(Stored records)
Start of Block
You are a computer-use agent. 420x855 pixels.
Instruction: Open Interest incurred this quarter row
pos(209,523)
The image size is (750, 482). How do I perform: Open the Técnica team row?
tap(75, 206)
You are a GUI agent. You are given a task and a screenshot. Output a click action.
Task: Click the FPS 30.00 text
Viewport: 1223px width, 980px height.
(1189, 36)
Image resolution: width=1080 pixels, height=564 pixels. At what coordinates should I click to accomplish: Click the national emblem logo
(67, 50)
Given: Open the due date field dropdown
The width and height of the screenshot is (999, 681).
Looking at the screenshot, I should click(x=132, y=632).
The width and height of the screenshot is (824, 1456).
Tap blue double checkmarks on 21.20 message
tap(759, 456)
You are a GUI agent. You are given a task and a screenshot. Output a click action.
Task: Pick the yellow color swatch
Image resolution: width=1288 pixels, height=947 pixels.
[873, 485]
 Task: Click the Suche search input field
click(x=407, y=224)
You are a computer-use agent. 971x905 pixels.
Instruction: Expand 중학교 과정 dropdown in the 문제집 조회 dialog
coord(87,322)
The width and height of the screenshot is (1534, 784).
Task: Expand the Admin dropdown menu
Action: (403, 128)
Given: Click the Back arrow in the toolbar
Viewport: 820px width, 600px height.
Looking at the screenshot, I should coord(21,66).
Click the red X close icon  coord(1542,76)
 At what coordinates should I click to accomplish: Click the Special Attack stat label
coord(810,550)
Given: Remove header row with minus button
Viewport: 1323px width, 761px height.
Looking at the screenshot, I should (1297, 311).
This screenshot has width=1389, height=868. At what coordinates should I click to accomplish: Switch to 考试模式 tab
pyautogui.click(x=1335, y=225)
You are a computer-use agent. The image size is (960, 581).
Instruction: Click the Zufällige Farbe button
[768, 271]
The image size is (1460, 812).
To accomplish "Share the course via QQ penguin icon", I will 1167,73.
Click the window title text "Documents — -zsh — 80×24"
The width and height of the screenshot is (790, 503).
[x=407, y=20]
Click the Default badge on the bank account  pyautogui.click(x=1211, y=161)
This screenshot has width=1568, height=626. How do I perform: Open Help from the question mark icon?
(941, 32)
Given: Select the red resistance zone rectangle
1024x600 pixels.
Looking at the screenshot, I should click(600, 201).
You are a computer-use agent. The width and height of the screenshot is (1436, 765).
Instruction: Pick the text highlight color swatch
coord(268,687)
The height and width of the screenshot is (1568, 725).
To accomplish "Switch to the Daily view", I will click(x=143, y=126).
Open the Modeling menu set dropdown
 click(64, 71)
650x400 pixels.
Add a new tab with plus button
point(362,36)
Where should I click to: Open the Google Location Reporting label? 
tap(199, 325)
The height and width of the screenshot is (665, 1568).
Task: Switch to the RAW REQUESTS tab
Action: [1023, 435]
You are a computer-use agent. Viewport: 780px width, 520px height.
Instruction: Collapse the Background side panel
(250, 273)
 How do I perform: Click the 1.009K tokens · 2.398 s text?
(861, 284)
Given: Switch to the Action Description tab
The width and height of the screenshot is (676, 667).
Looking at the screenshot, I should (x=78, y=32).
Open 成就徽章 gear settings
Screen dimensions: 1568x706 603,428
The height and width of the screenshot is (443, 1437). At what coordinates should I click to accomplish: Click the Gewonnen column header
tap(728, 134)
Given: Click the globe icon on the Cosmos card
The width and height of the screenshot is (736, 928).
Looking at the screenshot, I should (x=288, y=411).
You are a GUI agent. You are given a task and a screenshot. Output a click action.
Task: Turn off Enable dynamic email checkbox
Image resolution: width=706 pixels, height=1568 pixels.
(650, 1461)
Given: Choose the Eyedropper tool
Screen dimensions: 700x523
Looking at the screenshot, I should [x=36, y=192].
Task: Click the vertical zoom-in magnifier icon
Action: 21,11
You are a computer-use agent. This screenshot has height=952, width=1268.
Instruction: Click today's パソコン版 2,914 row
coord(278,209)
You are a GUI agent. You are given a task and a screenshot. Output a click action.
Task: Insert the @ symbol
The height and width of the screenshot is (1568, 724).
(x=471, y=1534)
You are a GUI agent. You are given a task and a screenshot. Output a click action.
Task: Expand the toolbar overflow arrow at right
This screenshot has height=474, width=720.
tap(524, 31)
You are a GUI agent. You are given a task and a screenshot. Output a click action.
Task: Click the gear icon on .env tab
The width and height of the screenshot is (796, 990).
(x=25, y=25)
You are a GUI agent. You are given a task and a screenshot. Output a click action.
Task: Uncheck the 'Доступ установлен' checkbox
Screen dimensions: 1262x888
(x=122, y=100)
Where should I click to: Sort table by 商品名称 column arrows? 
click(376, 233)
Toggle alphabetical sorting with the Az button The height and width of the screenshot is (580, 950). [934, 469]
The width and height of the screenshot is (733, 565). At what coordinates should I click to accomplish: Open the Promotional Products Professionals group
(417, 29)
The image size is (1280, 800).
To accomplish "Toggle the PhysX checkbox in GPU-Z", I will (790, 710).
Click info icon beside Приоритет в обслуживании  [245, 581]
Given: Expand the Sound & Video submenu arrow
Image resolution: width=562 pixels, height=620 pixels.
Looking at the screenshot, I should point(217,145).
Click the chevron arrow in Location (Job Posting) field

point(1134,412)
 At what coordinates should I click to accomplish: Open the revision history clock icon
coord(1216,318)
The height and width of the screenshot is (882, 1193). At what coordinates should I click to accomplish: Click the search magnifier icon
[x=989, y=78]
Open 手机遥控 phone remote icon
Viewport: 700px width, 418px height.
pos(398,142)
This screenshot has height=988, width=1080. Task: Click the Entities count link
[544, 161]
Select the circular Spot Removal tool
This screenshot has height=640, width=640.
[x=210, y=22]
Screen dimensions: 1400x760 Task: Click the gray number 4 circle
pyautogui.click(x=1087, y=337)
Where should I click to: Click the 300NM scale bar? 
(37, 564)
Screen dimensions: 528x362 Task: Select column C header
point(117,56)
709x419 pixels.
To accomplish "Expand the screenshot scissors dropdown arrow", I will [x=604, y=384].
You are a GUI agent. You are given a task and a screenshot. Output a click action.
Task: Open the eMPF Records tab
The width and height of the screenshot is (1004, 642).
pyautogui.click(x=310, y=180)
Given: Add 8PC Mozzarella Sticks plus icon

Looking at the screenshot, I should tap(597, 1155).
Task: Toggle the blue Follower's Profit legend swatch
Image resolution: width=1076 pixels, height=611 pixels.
End of Block
WHAT IS NEEDED
Now write the data shown above out again, word for word.

ANSWER FOR THIS EXERCISE
You are a computer-use agent. 420x855 pixels.
Instruction: Open Interest incurred this quarter row
pos(209,523)
The image size is (750, 482). How do I perform: Open the Técnica team row?
tap(75, 206)
You are a GUI agent. You are given a task and a screenshot. Output a click action.
Task: Click the FPS 30.00 text
Viewport: 1223px width, 980px height.
(1189, 36)
Image resolution: width=1080 pixels, height=564 pixels. At what coordinates should I click to accomplish: Click the national emblem logo
(67, 50)
Given: Open the due date field dropdown
The width and height of the screenshot is (999, 681).
Looking at the screenshot, I should click(x=132, y=632).
The width and height of the screenshot is (824, 1456).
Tap blue double checkmarks on 21.20 message
tap(759, 456)
You are a GUI agent. You are given a task and a screenshot. Output a click action.
Task: Pick the yellow color swatch
Image resolution: width=1288 pixels, height=947 pixels.
[873, 485]
 Task: Click the Suche search input field
click(x=407, y=224)
You are a computer-use agent. 971x905 pixels.
Instruction: Expand 중학교 과정 dropdown in the 문제집 조회 dialog
coord(87,322)
The width and height of the screenshot is (1534, 784).
Task: Expand the Admin dropdown menu
Action: (403, 128)
Given: Click the Back arrow in the toolbar
Viewport: 820px width, 600px height.
Looking at the screenshot, I should coord(21,66).
Click the red X close icon  coord(1542,76)
 At what coordinates should I click to accomplish: Click the Special Attack stat label
coord(810,550)
Given: Remove header row with minus button
Viewport: 1323px width, 761px height.
Looking at the screenshot, I should (1297, 311).
This screenshot has width=1389, height=868. At what coordinates should I click to accomplish: Switch to 考试模式 tab
pyautogui.click(x=1335, y=225)
You are a computer-use agent. The image size is (960, 581).
Instruction: Click the Zufällige Farbe button
[768, 271]
The image size is (1460, 812).
To accomplish "Share the course via QQ penguin icon", I will 1167,73.
Click the window title text "Documents — -zsh — 80×24"
The width and height of the screenshot is (790, 503).
[x=407, y=20]
Click the Default badge on the bank account  pyautogui.click(x=1211, y=161)
This screenshot has width=1568, height=626. How do I perform: Open Help from the question mark icon?
(941, 32)
Given: Select the red resistance zone rectangle
1024x600 pixels.
Looking at the screenshot, I should click(600, 201).
You are a computer-use agent. The width and height of the screenshot is (1436, 765).
Instruction: Pick the text highlight color swatch
coord(268,687)
The height and width of the screenshot is (1568, 725).
To accomplish "Switch to the Daily view", I will click(x=143, y=126).
Open the Modeling menu set dropdown
 click(64, 71)
650x400 pixels.
Add a new tab with plus button
point(362,36)
Where should I click to: Open the Google Location Reporting label? 
tap(199, 325)
The height and width of the screenshot is (665, 1568).
Task: Switch to the RAW REQUESTS tab
Action: [1023, 435]
You are a computer-use agent. Viewport: 780px width, 520px height.
Instruction: Collapse the Background side panel
(250, 273)
 How do I perform: Click the 1.009K tokens · 2.398 s text?
(861, 284)
Given: Switch to the Action Description tab
The width and height of the screenshot is (676, 667).
Looking at the screenshot, I should (x=78, y=32).
Open 成就徽章 gear settings
Screen dimensions: 1568x706 603,428
The height and width of the screenshot is (443, 1437). At what coordinates should I click to accomplish: Click the Gewonnen column header
tap(728, 134)
Given: Click the globe icon on the Cosmos card
The width and height of the screenshot is (736, 928).
Looking at the screenshot, I should (x=288, y=411).
You are a GUI agent. You are given a task and a screenshot. Output a click action.
Task: Turn off Enable dynamic email checkbox
Image resolution: width=706 pixels, height=1568 pixels.
(650, 1461)
Given: Choose the Eyedropper tool
Screen dimensions: 700x523
Looking at the screenshot, I should [x=36, y=192].
Task: Click the vertical zoom-in magnifier icon
Action: 21,11
You are a computer-use agent. This screenshot has height=952, width=1268.
Instruction: Click today's パソコン版 2,914 row
coord(278,209)
You are a GUI agent. You are given a task and a screenshot. Output a click action.
Task: Insert the @ symbol
The height and width of the screenshot is (1568, 724).
(x=471, y=1534)
You are a GUI agent. You are given a task and a screenshot. Output a click action.
Task: Expand the toolbar overflow arrow at right
This screenshot has height=474, width=720.
tap(524, 31)
You are a GUI agent. You are given a task and a screenshot. Output a click action.
Task: Click the gear icon on .env tab
The width and height of the screenshot is (796, 990).
(x=25, y=25)
You are a GUI agent. You are given a task and a screenshot. Output a click action.
Task: Uncheck the 'Доступ установлен' checkbox
Screen dimensions: 1262x888
(x=122, y=100)
Where should I click to: Sort table by 商品名称 column arrows? 
click(376, 233)
Toggle alphabetical sorting with the Az button The height and width of the screenshot is (580, 950). [934, 469]
The width and height of the screenshot is (733, 565). At what coordinates should I click to accomplish: Open the Promotional Products Professionals group
(417, 29)
The image size is (1280, 800).
To accomplish "Toggle the PhysX checkbox in GPU-Z", I will (790, 710).
Click info icon beside Приоритет в обслуживании  [245, 581]
Given: Expand the Sound & Video submenu arrow
Image resolution: width=562 pixels, height=620 pixels.
Looking at the screenshot, I should point(217,145).
Click the chevron arrow in Location (Job Posting) field

point(1134,412)
 At what coordinates should I click to accomplish: Open the revision history clock icon
coord(1216,318)
The height and width of the screenshot is (882, 1193). At what coordinates should I click to accomplish: Click the search magnifier icon
[x=989, y=78]
Open 手机遥控 phone remote icon
Viewport: 700px width, 418px height.
pos(398,142)
This screenshot has height=988, width=1080. Task: Click the Entities count link
[544, 161]
Select the circular Spot Removal tool
This screenshot has height=640, width=640.
[x=210, y=22]
Screen dimensions: 1400x760 Task: Click the gray number 4 circle
pyautogui.click(x=1087, y=337)
Where should I click to: Click the 300NM scale bar? 
(37, 564)
Screen dimensions: 528x362 Task: Select column C header
point(117,56)
709x419 pixels.
To accomplish "Expand the screenshot scissors dropdown arrow", I will [x=604, y=384].
You are a GUI agent. You are given a task and a screenshot. Output a click action.
Task: Open the eMPF Records tab
The width and height of the screenshot is (1004, 642).
pyautogui.click(x=310, y=180)
Given: Add 8PC Mozzarella Sticks plus icon

Looking at the screenshot, I should tap(597, 1155).
Task: Toggle the blue Follower's Profit legend swatch
Image resolution: width=1076 pixels, height=611 pixels.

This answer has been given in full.